▸ **INSTRUKSI ANDA**: Teruskan tulisan tentang Masjid Azizi dan Tengku Amir Hamzah di bawah ini, mulai setelah kalimat terakhir yang ditampilkan.

▸ **TEKS BACAAN**:
Mengadopsi konsep arsitektur bangunan yang dicampurkan gaya timur, Masjid Azizi tampak kokoh berdiri, walaupun usianya melebihi 100 tahun.

Uniknya, bangunan ini menjadi saksi nyata, bahwa konsep pembangunan pada masa lampau mengikuti gaya Eropa, China, India dan wilayah Timur.

Selain itu, keindahan ornamen-ornamen dalam masjid membuat pendatang seakan berada di timur tengah. Lantaran, ornamen bangunan didatangkan langsung dari luar.

Hingga saat ini, Masjid Azizi masih eksis berdiri dan dikunjungi, pendatang juga menyempatkan diri untuk melakukan ziarah di makam sultan. Tempat ini, menjadi lokasi favorit para pendatang, atau wisatawan dari luar kota untuk beribadah atau sekadar singgah. 

 

Saksikan Video Pilihan Berikut Ini:

2 dari 4 halaman

Ada Makam Pahlawan Nasional Amir Hamzah

Tak hanya bisa beribadah, di Masjid Azizi biasa pendatang akan menyempatkan mengunjungi atau berziarah ke makam Pahlawan Nasional Tengku Amir Hamzah. Makam Tengku Amir Hamzah masih berada di dalam komplek Masjid Azizi.

Hampir setiap harinya, makam tersebut ramai dikunjungi oleh masyarakat sekitar, atau wisawatan. Biasanya, warga yang datang memanjatkan doa di makam tersebut.

Tengku Amir Hamzah adalah pahlawan nasional sekaligus sebagai sastrawan Pujangga Baru yang lahir di Kabupaten Langkat, 28 Februari 1911.

Tengku Amir Hamzah lahir dari kalangan keluarga istana Kesultanan Langkat, ayahnya adalah pangeran bernama Tengku Muhammad Adil dan ibunya Tengku Mahjiwa.

Amir Hamzah memiliki 11 orang bersaudara, dan keluarganya memiliki kebiasaan tradisi agama Islam yang kuat dan juga gemar akan sejarah dan sastra Melayu klasik.

Mula-mula menempuh pendidikan di Langkatsche School di Tanjung Pura pada tahun 1916, lalu Amir Hamzah di HIS Tanjung Pura tahun 1924. Kemudian melanjutkan ke sekolah Christelijk MULO di Kota Medan.

▸ **CUPLIKAN DATA**:
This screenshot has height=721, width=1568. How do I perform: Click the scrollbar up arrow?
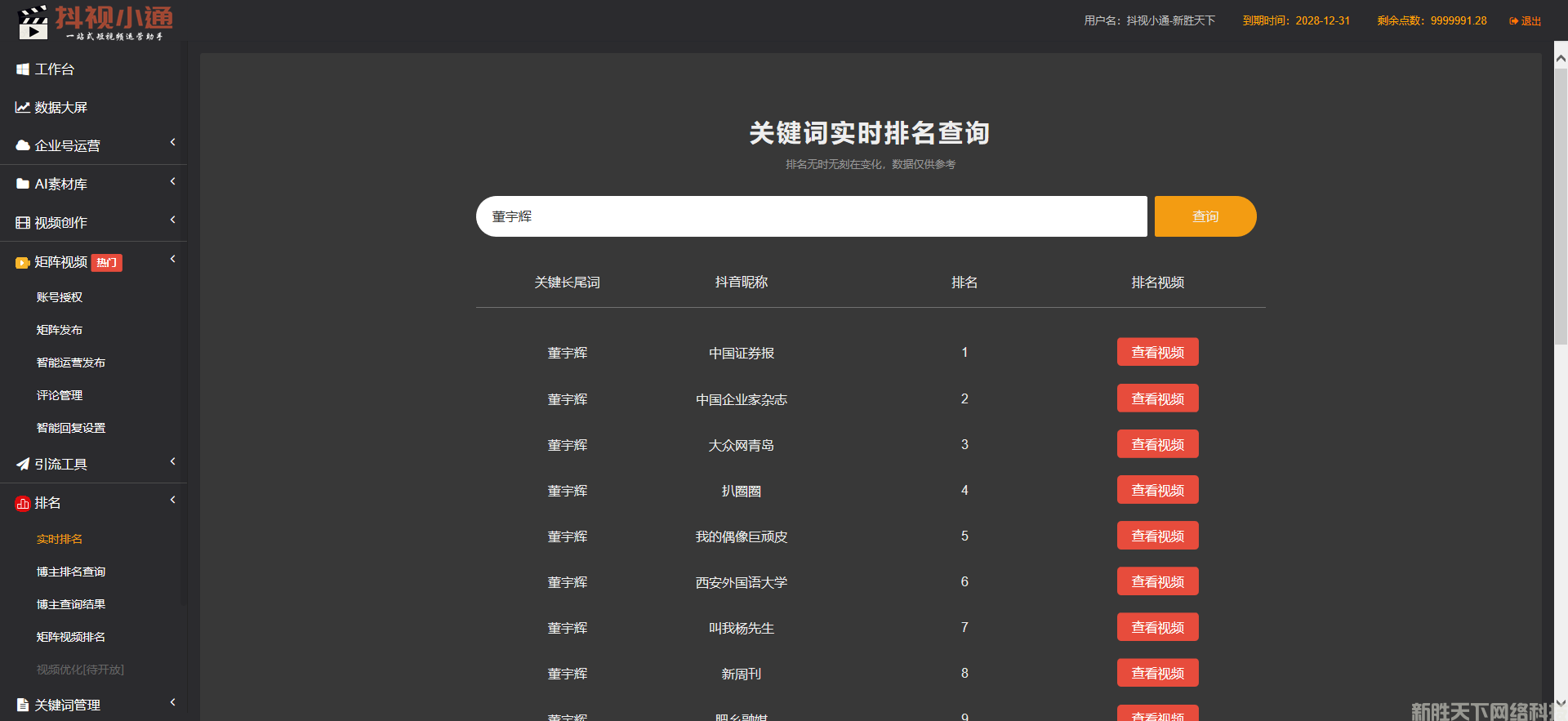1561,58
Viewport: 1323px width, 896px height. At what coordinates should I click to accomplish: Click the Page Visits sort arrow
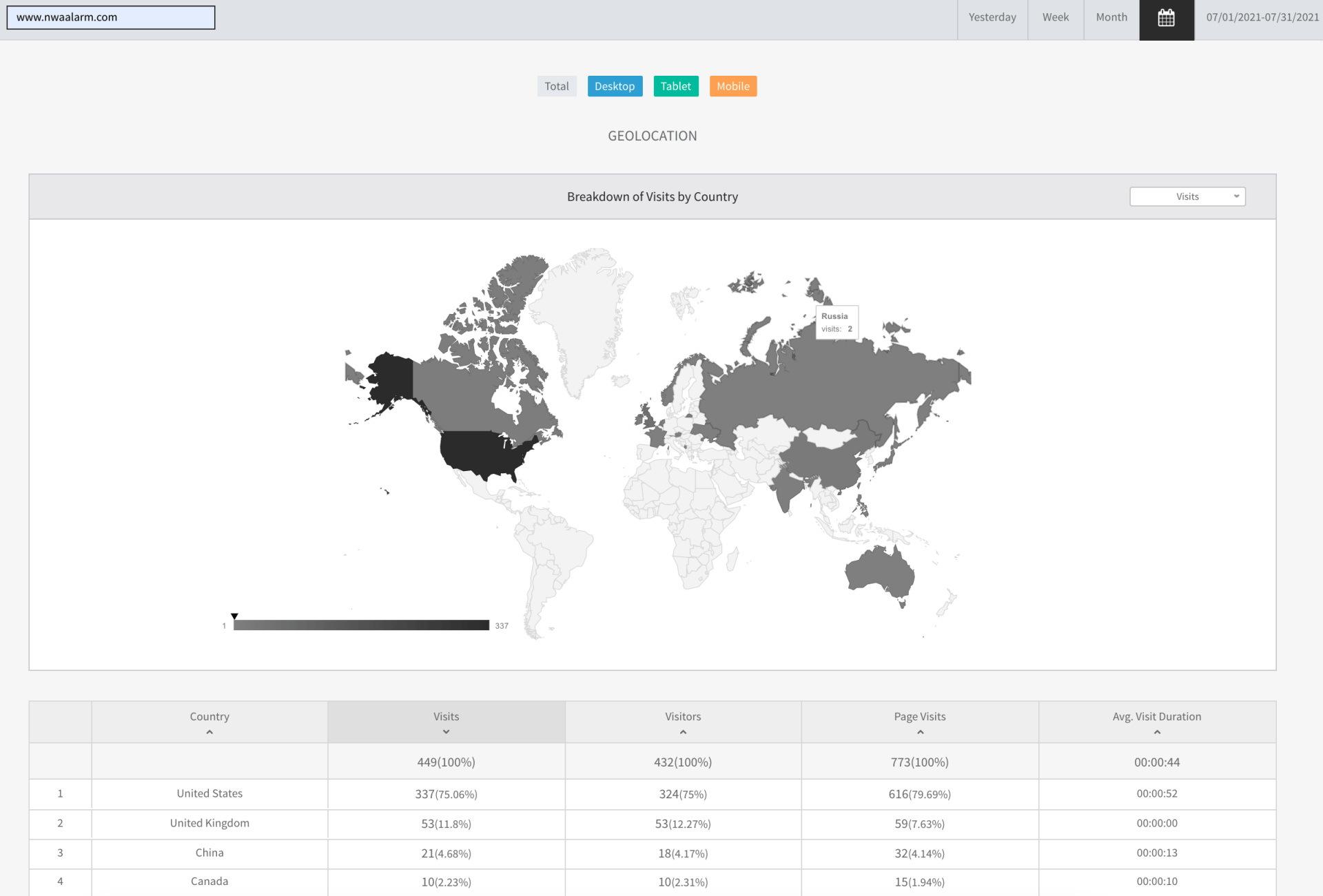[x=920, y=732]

▸ **JAWABAN LATIHAN**:
Guna memantapkan pendidikannya, Amir Hamzah kemudian berhijrah ke Batavia untuk melanjutkan sekolah MULO kelas 2 dan kelas 3, dan menamatkannya pada tahun 1927.

Di tahun yang sama Amir berangkat ke Surakarta untuk mendaftar diri ke sekolah AMS (Algemeene Middelbare School) di jurusan Sastra Timur. Dirinya dikenal sebagai murid yang rajin, tak pernal bolos sekolah, dan berdisiplin.

Di kota tersebut, ia mula berkenalan dengan Ilik Sundari, seorang wanita Jawa yang dicintainya dan menjadi sumber inspirasi bait-bait syairnya. Selepas tamat dari AMS, ia kemudian kembali ke Batavia untuk melanjutkan pendidikan di Sekolah Hakim Tinggi.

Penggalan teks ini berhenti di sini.